The expansion will also feature an improved camera that can zoom in very closely onto the action onscreen, as well as new tilesets for enthusiasts who wish to create more of their own custom adventures using the game's map editor, including a tileset for the Underdark, the subterranean section of the Forgotten Realms universe that houses the evil dark elves, beholders, and mind flayers--and these and other enemies will benefit from improved monster AI that will cause some enemies to use more-detailed tactics such as immediately casting an improved invisibility spell when they detect your presence, then following up with a suite of protective spells and queuing up a powerful offensive spell when they sight you.
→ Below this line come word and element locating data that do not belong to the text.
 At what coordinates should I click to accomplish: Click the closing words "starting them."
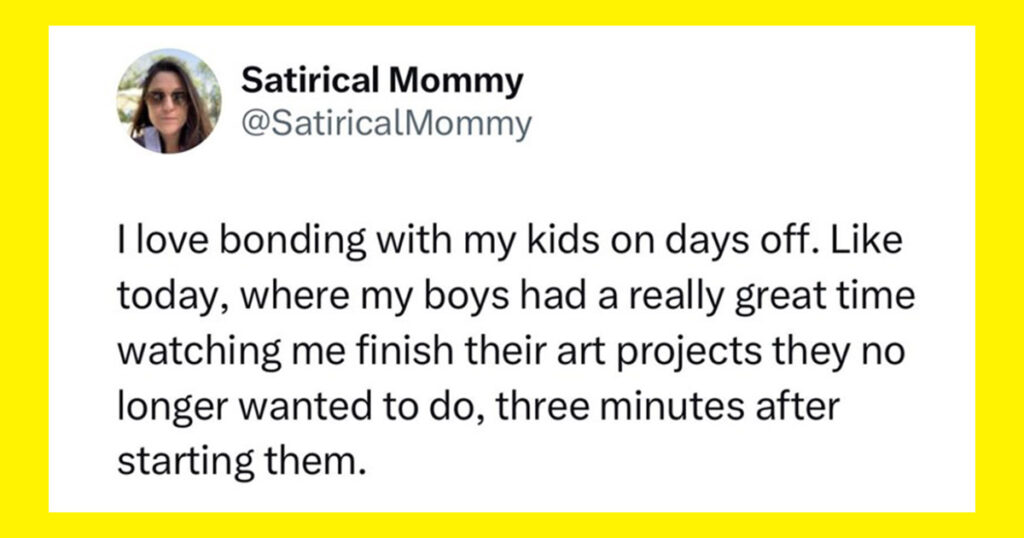click(238, 462)
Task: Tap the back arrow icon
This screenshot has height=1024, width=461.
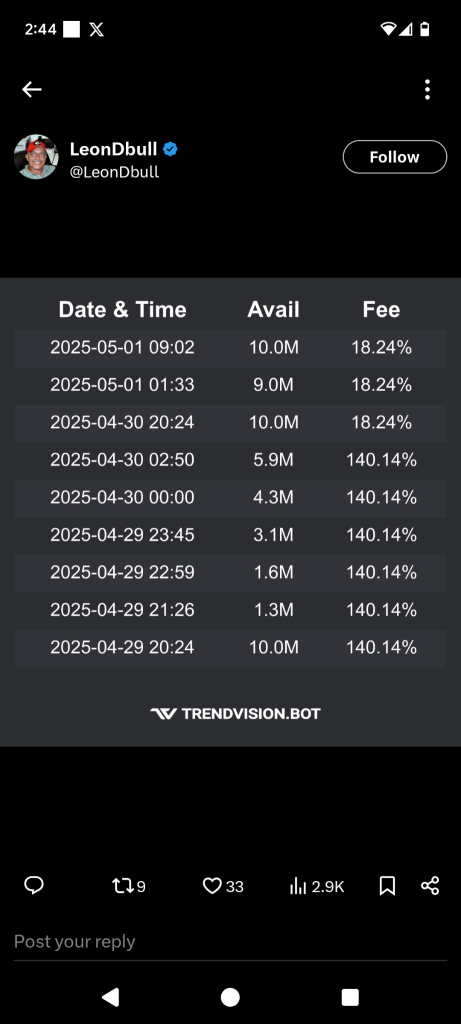Action: 31,89
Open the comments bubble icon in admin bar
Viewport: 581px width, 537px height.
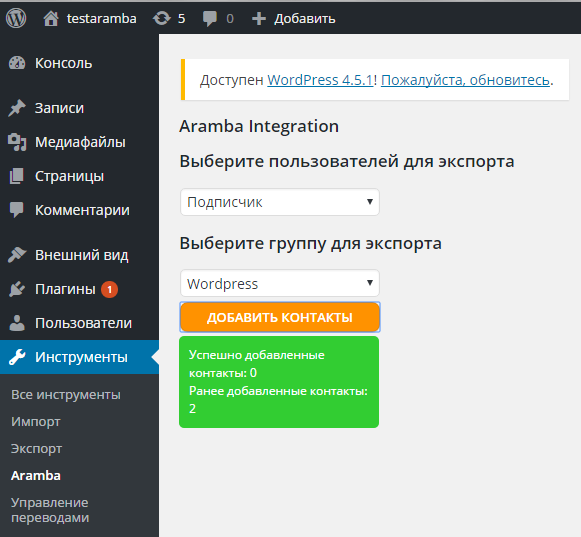210,19
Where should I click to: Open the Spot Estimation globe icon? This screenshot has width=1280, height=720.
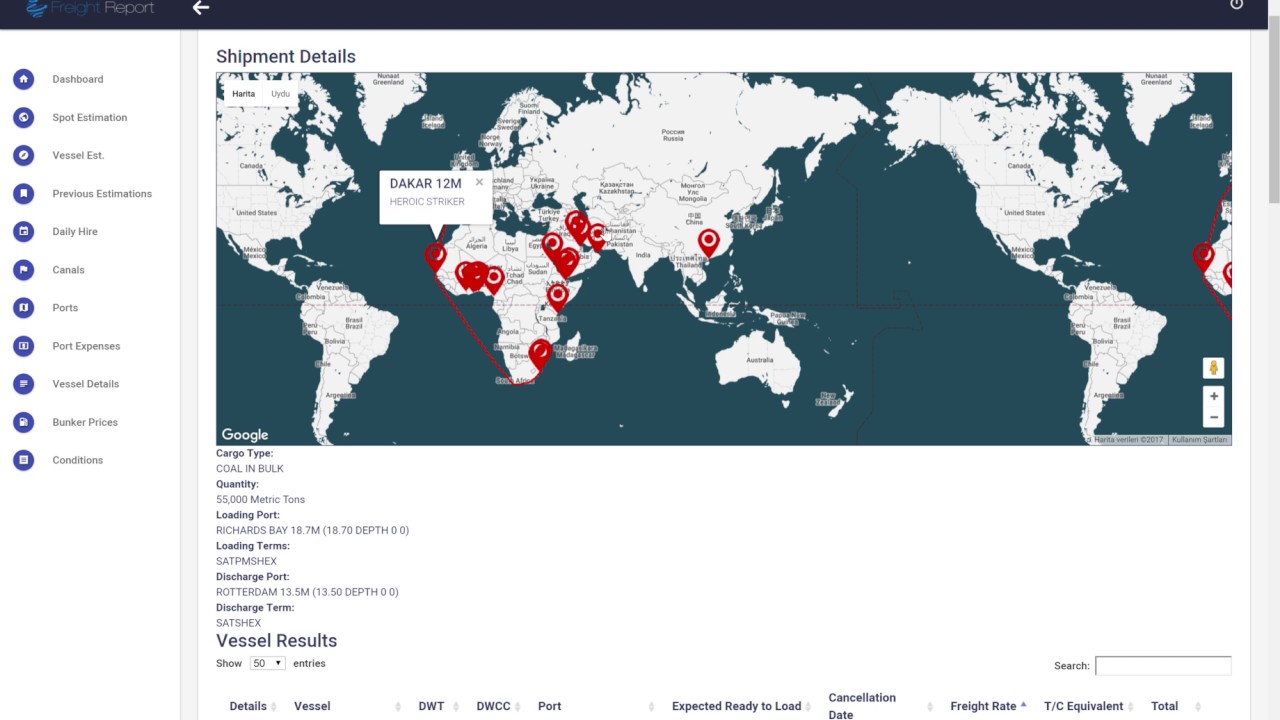point(23,117)
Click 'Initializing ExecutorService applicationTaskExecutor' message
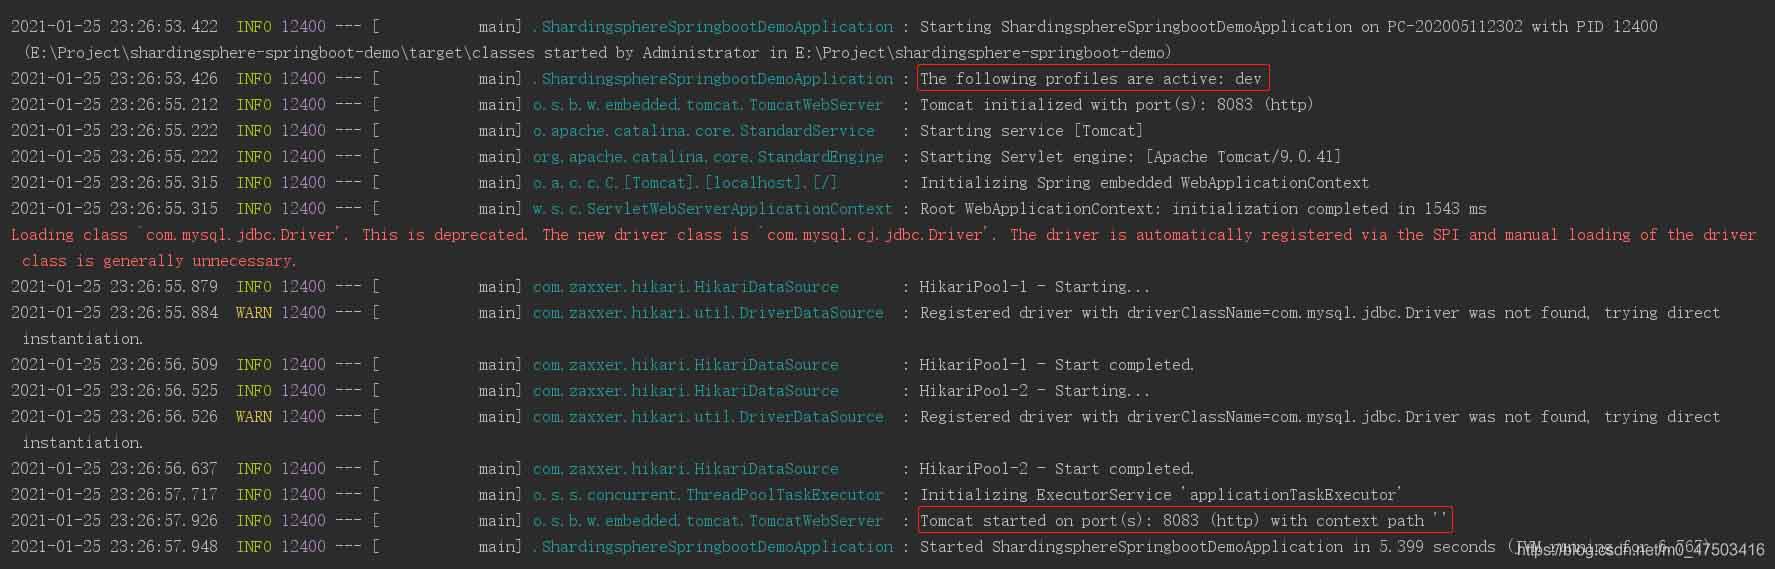The image size is (1775, 569). [x=1161, y=495]
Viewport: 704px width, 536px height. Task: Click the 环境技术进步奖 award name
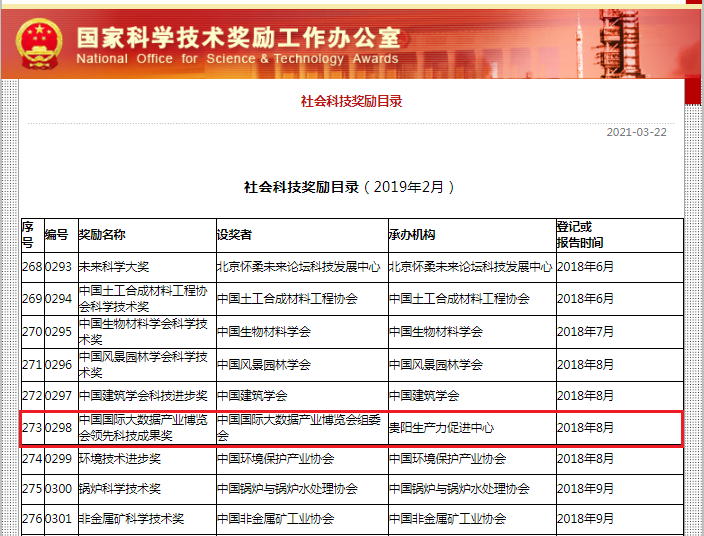pyautogui.click(x=120, y=459)
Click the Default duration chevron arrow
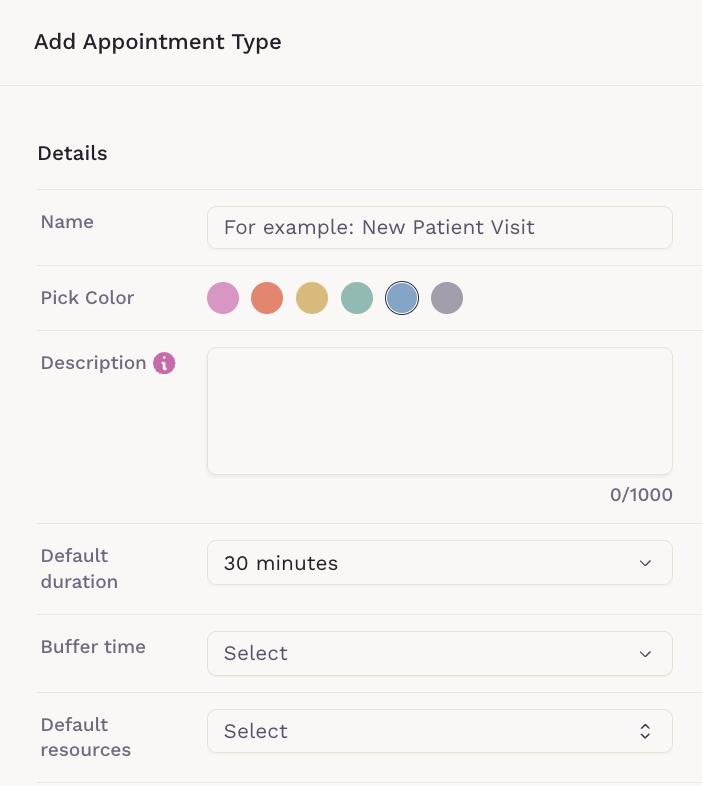Viewport: 702px width, 786px height. [645, 563]
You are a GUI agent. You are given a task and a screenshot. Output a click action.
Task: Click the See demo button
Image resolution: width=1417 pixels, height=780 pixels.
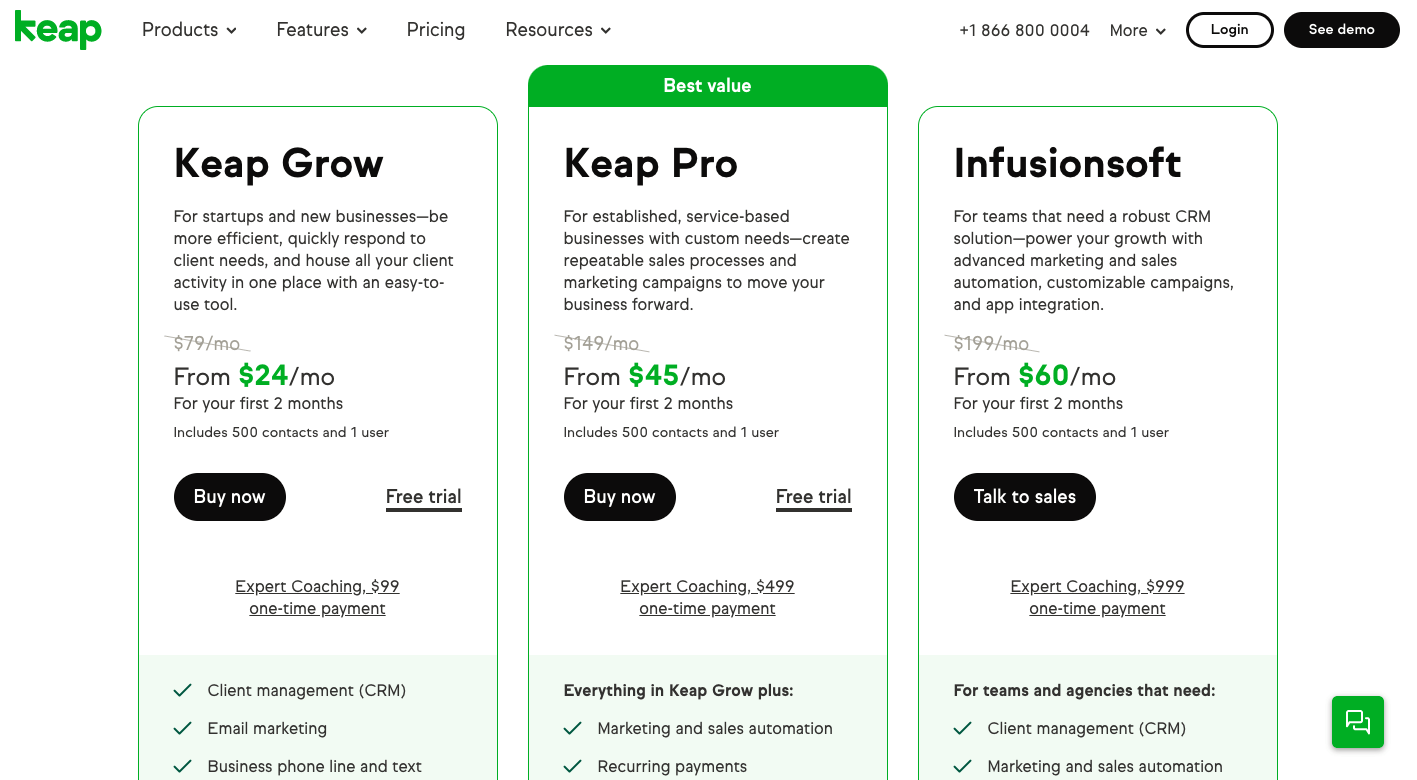coord(1341,30)
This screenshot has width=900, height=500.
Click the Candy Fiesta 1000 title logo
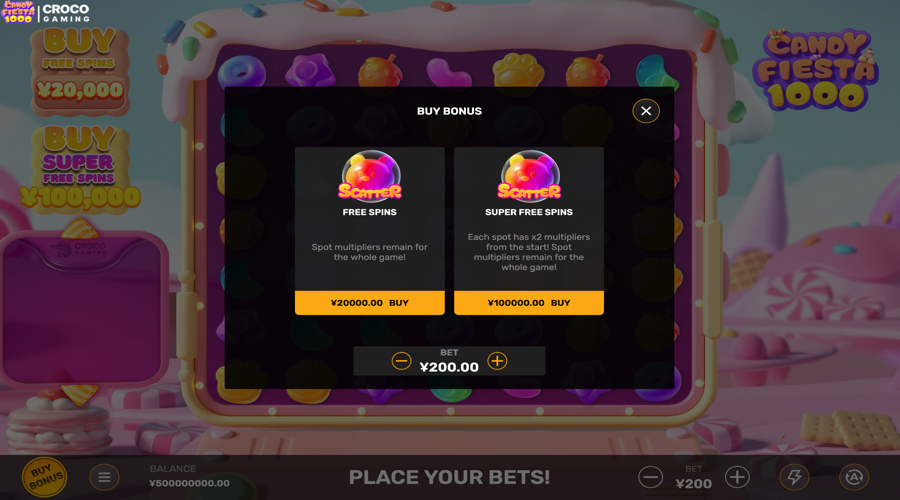tap(815, 69)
We watched a brief tour of two different modules, each of which ended up in the Underdark. The expansion will allow for increased polygon counts and improved textures, which will result in more-detailed characters and environments so that you can expect to encounter the original game's umber hulks and drow elf warriors alongside the new illithid monsters in all-new environments that include the gold-flecked, marble-lined architecture of the drow elves and the bizarre, filigreed metalwork of mind flayer cities (some of which bear a passing resemblance to some of the later areas of Baldur's Gate II). In drow elf society, powerful creatures such as beholders and mind flayers have an uneasy truce with each other, so they'll act as neutral characters and merchants in the game.

In the single-player campaign, you'll start your adventure in the Yawning Portal, a well-known tavern from the fiction of the Forgotten Realms universe, just after an evil and powerful drow elf matron has foreseen defeat at your own hands. You'll awaken with an empty inventory, since the drow elf assassin who has barged into your room and is attempting to kill you has already made off with your belongings. After you defeat the assassin, you can descend to the ground floor of the tavern, where you'll be reunited with some of the hireling characters from the original Neverwinter Nights, such as Daelan Red-Tiger, the half-orc barbarian, and Linu Lanaeral, the elf cleric. You'll also be able to recruit Deekin, the kobold henchman from Shadows of Undrentide, and fortunately, you'll be able to choose two henchman to accompany you on your journey (rather than just one as in the original Neverwinter Nights) to the Underdark via the infamous caverns of Undermountain. Hordes of the Underdark is scheduled for release later this year.